### Exercise
Look through the records below and collect all lines that hold the string "серия".

### Exercise data
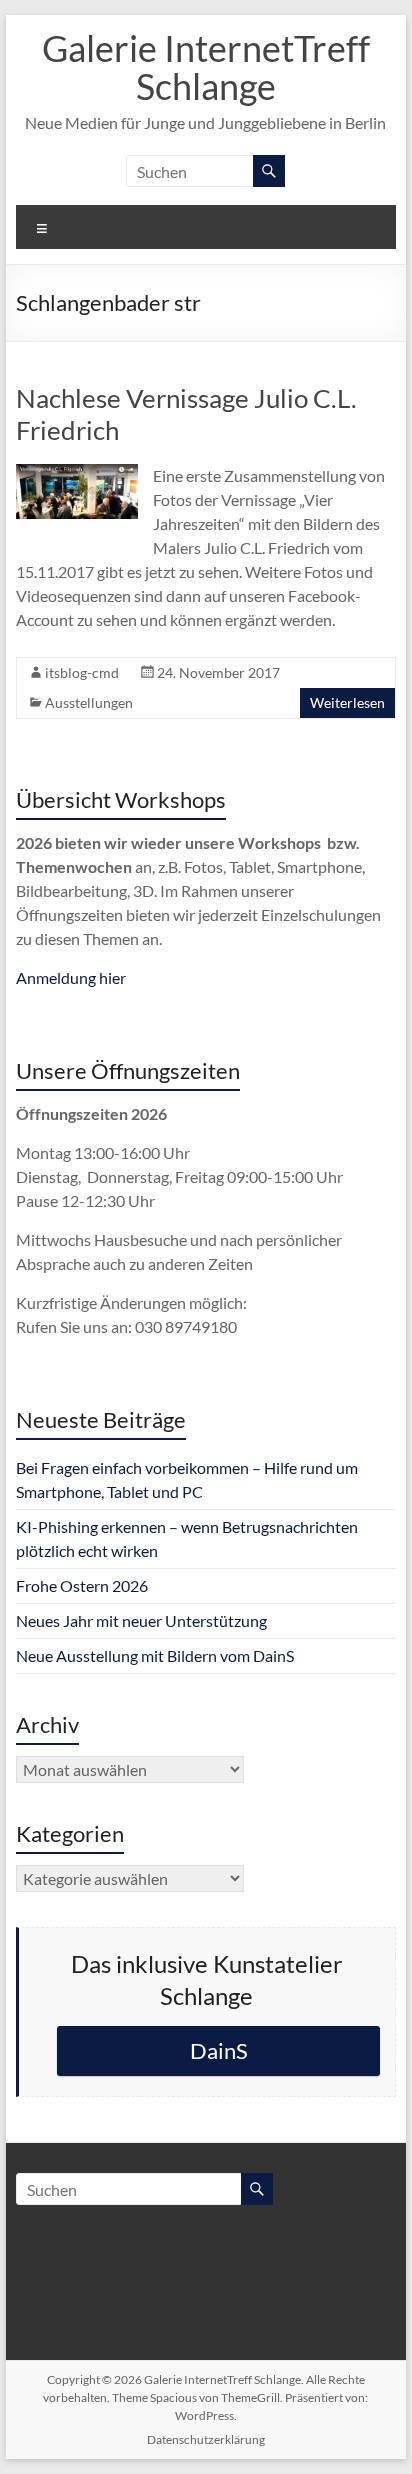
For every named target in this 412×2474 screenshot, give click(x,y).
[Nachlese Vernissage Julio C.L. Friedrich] (76, 473)
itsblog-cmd (82, 672)
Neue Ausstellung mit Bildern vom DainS (155, 1655)
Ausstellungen (89, 702)
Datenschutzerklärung (206, 2439)
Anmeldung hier (71, 977)
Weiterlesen (347, 702)
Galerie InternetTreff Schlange (206, 67)
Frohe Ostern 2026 (82, 1585)
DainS (219, 2050)
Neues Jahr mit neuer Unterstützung (141, 1620)
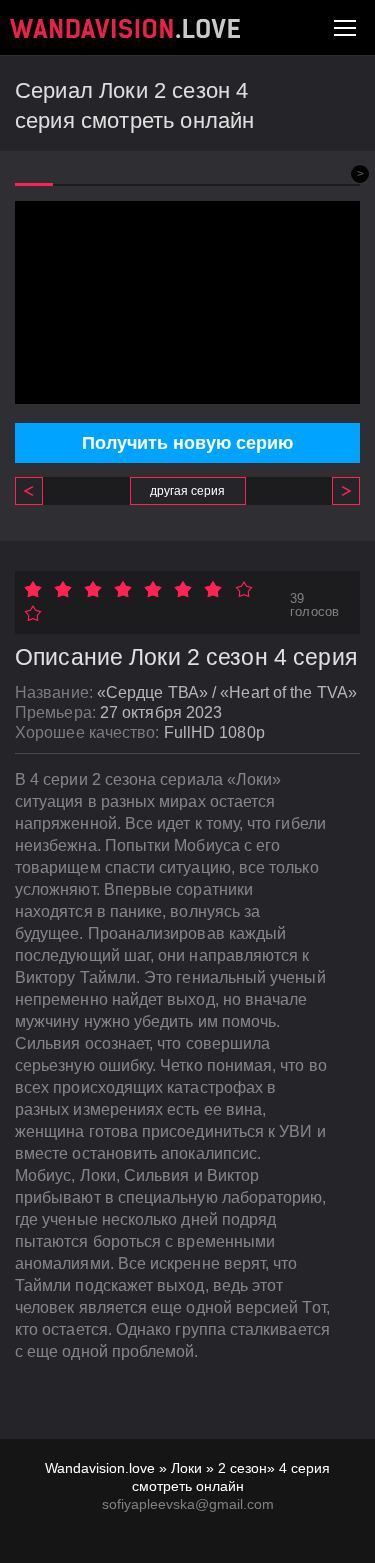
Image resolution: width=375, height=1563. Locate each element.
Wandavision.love (100, 1468)
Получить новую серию (187, 443)
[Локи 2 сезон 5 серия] (338, 491)
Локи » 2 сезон (219, 1468)
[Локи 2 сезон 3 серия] (36, 491)
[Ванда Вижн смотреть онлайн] (125, 29)
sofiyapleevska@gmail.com (188, 1504)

### Answer to this exercise
[Локи 2 сезон 5 серия] (338, 491)
[Локи 2 сезон 3 серия] (36, 491)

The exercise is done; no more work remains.